HF, MP2 and DFT calculations and spectroscopic study of the vibrational and conformational properties of N-diethylendiamine

The conformational stability and vibrational modes of the N-diethylendiamine organic cation (N-DD2+) were studied by experimental (Raman) spectroscopy combined with theoretical calculations. Various ab initio theories were used: Hartree–Fock (HF) theory, Möller–Plesset second-order perturbation (MP2) theory and density functional theory (DFT). Three stable conformers of N-DD2+, trans–trans, gauche–gauche and gauche–trans were calculated. A comparison between the computed structural parameters of the conformers at both levels of theory and the X-ray data was made.
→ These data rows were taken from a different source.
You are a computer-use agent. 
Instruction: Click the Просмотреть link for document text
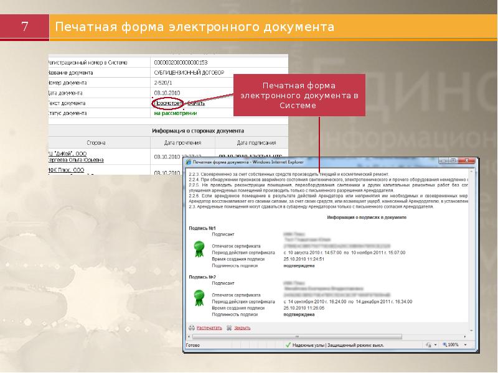click(x=167, y=103)
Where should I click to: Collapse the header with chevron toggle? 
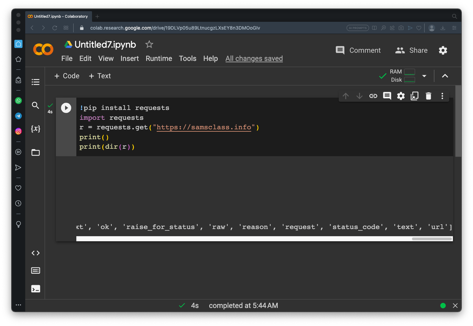point(445,76)
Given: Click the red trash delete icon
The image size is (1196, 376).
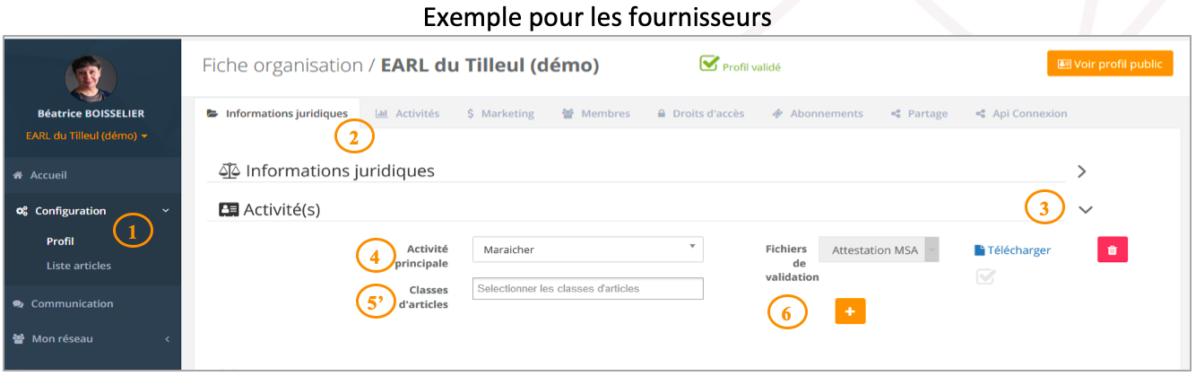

It is demonstrated that the N-DD2+ cation adopts more probably the gauche–gauche conformation at room temperature. In order to make a more detailed interpretation of the low temperature phase transition of N-DDHP, the Raman spectra of N-DDHP were recorded at room and low temperature in the 200–3400 cm−1 region. The vibrational frequencies of the different conformers of N-DD2+ were also calculated using the DFT/B3LYP (6-31G(d)) level of theory. By comparison between the experimental and theoretical results, the conformational dynamic of the N-DD2+ organic cation was confirmed. It is shown that the N-DD2+ cation configuration changes from gauche–gauche conformer to gauche–trans conformer when decreasing the temperature.